GUEST BLOGGER: Kathryn Biel.
Marcia submitted this clinical question:
Any ideas on how to improve gait and balance in an 11 year old with dystonia? Backwards gait is OK but forward stepping is very ataxic and asymmetry increases with increased speed. Nothing seems to help consistently. HELP!!
Dystonia, for me, is one of the most difficult tone issues to work with, around, through. I always feel sort of lost and like I’m grasping at straws. Here’s where I would start: muscle length and muscle strength. What’s short and tight? What’s long and weak? I would guess that the flexors are stronger in relation to the extensors, since backward walking is better than forward. Is one side more dominant than the other? Stretch what’s tight, and strengthen what’s weak. This might be a case where, to improve walking, you take a few steps back and just strengthen. Look at the hip extensors and lateral musculature specifically.
Biofeedback and the use of mirrors during treatment can help to give the patient an awareness of his or her movement patterns, which may aid in some postural corrections.
If there is a muscle imbalance due to dystonic spasms in the opposing muscle, modalities could be indicated. This could include NMES to the antagonistic muscle groups (which oppose the dystonic, spasming muscles) to increase muscle strength. Kineseotaping to both inhibit and facilitate may be a valuable tool. Although this child is a little old (for social reasons), compression and strapping garments (like TheraTogs) may also be useful.
Tone management (like Botox injections that would specifically target muscles) may be indicated, and are often prescribed in dystonia. Patient and family education on tone management is important.
Dystonia is a very difficult condition to treat. If you have other ideas or suggestions, please feel free to comment. I’d love to hear about what has been successful for you.

• [Task set]:
A - Translate this sentence from the blog post on dystonia into Spanish: "Patient and family education on tone management is important."
B - Answer these questions from the blog post on dystonia:
(i) How old is the child described in Marcia's question?
(ii) Which muscles does the post say to look at specifically?
(iii) What example of tone management does the post give?
C - Copy out everything in the blog post on dystonia from "Dystonia, for me, is" down to "lateral musculature specifically.", word for word.

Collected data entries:
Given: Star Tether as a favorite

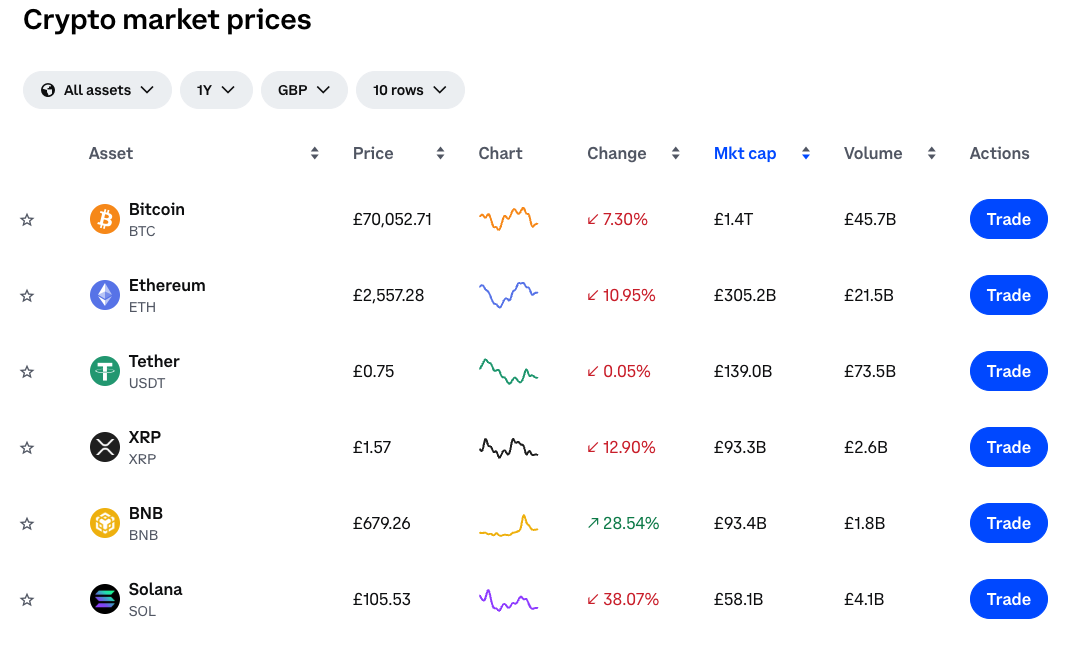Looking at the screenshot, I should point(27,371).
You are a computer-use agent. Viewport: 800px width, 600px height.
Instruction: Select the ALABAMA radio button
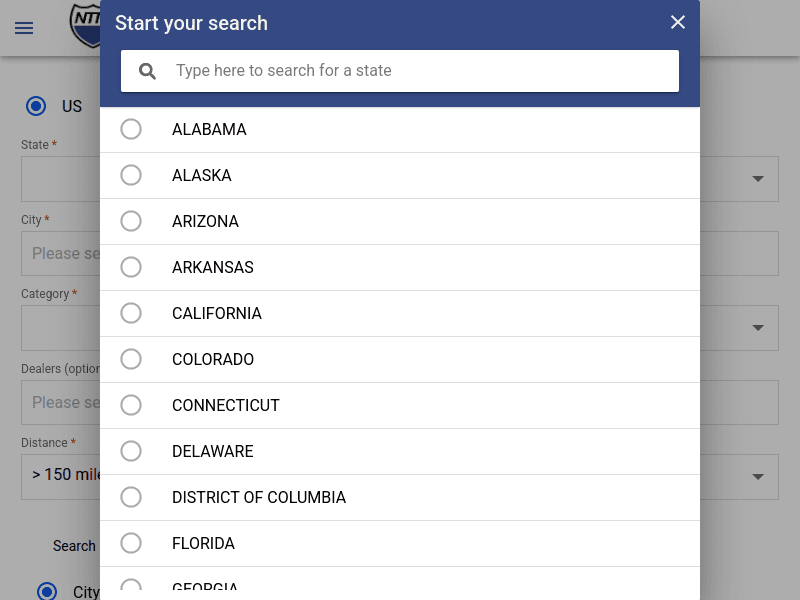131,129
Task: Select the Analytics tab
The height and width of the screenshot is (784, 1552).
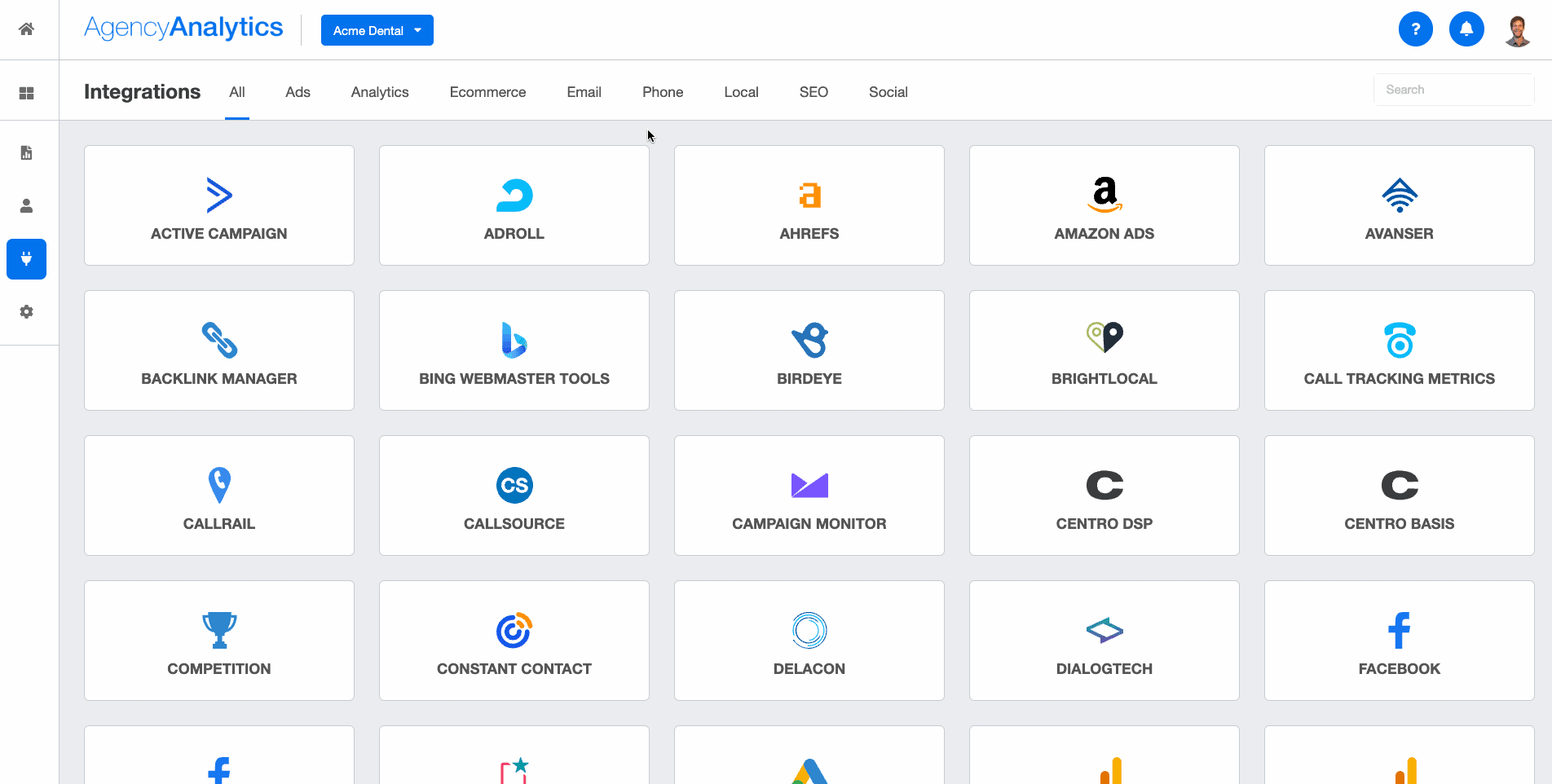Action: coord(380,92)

• [Task responses]:
A - La educación del paciente y de la familia sobre el manejo del tono es importante.

B -
(i) 11 years old.
(ii) The hip extensors and lateral musculature.
(iii) Botox injections that would specifically target muscles.

C -
Dystonia, for me, is one of the most difficult tone issues to work with, around, through. I always feel sort of lost and like I’m grasping at straws. Here’s where I would start: muscle length and muscle strength. What’s short and tight? What’s long and weak? I would guess that the flexors are stronger in relation to the extensors, since backward walking is better than forward. Is one side more dominant than the other? Stretch what’s tight, and strengthen what’s weak. This might be a case where, to improve walking, you take a few steps back and just strengthen. Look at the hip extensors and lateral musculature specifically.